# [Task goal]
Please copy each line below that contains the string "computer".
---+---
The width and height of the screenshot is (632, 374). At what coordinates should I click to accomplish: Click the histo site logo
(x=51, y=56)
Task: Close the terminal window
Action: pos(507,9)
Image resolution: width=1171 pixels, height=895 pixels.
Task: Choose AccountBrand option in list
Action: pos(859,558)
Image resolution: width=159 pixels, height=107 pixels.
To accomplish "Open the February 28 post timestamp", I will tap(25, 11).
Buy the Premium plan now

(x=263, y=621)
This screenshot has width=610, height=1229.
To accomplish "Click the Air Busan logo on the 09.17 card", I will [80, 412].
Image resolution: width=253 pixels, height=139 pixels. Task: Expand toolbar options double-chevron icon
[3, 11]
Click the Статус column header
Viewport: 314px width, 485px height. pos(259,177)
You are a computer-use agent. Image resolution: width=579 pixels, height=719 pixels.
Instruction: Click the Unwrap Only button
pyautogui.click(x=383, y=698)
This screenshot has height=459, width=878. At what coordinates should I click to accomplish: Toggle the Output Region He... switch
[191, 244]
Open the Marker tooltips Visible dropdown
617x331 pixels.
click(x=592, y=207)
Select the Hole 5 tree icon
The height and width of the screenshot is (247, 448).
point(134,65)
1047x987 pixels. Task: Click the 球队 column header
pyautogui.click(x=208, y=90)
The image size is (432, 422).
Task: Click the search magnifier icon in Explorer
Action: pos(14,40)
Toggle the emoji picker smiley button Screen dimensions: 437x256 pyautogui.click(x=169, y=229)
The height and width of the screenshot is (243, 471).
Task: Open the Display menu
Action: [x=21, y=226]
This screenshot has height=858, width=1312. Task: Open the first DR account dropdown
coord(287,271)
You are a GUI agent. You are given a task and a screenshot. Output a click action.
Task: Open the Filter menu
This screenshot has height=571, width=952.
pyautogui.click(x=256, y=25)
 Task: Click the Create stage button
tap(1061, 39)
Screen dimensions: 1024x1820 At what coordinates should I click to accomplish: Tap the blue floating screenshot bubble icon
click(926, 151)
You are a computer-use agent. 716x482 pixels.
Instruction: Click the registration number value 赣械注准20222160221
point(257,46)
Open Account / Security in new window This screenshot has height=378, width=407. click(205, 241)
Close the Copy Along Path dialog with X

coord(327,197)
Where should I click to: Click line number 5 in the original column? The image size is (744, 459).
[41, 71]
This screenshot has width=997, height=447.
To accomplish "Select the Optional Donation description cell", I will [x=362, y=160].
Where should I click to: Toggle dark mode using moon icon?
---+---
# [Response to the task]
You are a computer-use agent. Image resolution: width=579 pixels, height=719 pixels.
You are a computer-use agent. 716x482 pixels.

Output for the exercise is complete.